Hoje, quando me posicionei no fundo do corredor da casa dos meus pais, recuei 29 anos. Fui até ao dia em que comemorei o meu 12º aniversário e vi-me, precisamente naquele espaço, a ajeitar os óculos e a pedir aos meus pais para me darem à entrada das doze badaladas o presente que me apenas me dariam, por tradição, no raiar do sol. Lembrei-me de como rodopiei sedutoramente à volta deles, pedindo para me estenderem aquele pequeno presente que, com muita esperança, seria aquilo que eu mais desejava.
Dei dois passos em frente e vi-me mais de perto. Com um sorriso enorme que se escondia por trás dos cabelos sempre rebeldes, a receber o embrulho que a minha mãe acabou por concordar em entregar-me. Fiquei uns segundos a admirar o papel colorido com que o presente estava adornado, sentei-me no chão, cruzei as pernas e abri finalmente a minha tão aguardada surpresa. Uma caixa de música em que uma boneca de vestes compridas dançava sempre que se abria uma gaveta. Era este o meu grande desejo. Uma simples caixa de música.
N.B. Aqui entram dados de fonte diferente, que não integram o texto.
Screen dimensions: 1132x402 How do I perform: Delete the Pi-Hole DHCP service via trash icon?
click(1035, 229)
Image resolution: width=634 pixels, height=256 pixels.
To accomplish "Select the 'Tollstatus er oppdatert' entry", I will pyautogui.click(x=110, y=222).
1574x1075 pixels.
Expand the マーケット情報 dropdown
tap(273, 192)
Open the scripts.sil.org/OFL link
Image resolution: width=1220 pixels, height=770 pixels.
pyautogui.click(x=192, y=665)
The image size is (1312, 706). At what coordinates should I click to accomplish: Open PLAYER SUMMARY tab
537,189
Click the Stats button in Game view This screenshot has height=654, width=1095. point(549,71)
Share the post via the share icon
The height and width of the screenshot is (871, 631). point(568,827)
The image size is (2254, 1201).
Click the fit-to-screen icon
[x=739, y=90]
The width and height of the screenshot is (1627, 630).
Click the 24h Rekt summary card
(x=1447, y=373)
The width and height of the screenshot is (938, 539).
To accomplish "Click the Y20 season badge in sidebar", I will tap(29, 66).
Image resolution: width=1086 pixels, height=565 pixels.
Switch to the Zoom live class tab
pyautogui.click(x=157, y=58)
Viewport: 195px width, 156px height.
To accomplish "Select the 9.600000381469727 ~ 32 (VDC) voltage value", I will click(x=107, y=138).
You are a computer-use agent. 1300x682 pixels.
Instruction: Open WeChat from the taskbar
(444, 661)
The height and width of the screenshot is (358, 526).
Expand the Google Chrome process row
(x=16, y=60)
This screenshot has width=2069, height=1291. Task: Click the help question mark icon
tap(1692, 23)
Sabendo perfeitamente o local onde ela ainda se encontra, abandonei o corredor e as memórias e diriji-me ao meu quarto de sempre. Vi-a no local do costume e peguei-lhe como quem agarra no mais precioso tesouro. Perfeitamente estimada, só que sem som e com uma boneca já inerte.
Os 29 anos de anos daquela caixa de música guardam memórias de uma vida imensa. Da minha vida. Memórias das noites que partilhei com as minhas melhores amigas. Memórias da primeira dor de amor. Memórias das alegrias dos amores seguintes. Memórias das gargalhadas, das lágrimas, das certezas e das preocupações. Memórias do dia em que fiz as malas e rumei a outro lar, não sem antes prometer que ela, aquela caixa de música, iria continuar naquela casa para garantir a certeza de ali me reencontrar.
Mas a maior memória que ali se guarda é a das barrigas de amor. Das vezes que comuniquei aos meus pais que iam ser avós. Das vezes que o choro de bebés pequenos ecoaram pela casa. Da velocidade relâmpago em que eles passaram de crianças cambaleantes a “pequenos adultos”. Da forma como eu deixei de ser a eterna criança sorridente para ser a adulta com um sorriso eterno.
Não sei se, um dia, os meus filhos se vão reencontrar na minha casa – naquela que, não sendo mais deles, terá para sempre o seu rasto. Mas espero sinceramente que eles possam encontrar num lego, numa boneca ou também numa caixa de música a constatação absoluta de que tiveram uma vida plena e feliz. E que concluam, tal como eu confirmei hoje, que os seus pais foram uma peça fundamental nessa desafiante caminhada rumo à felicidade.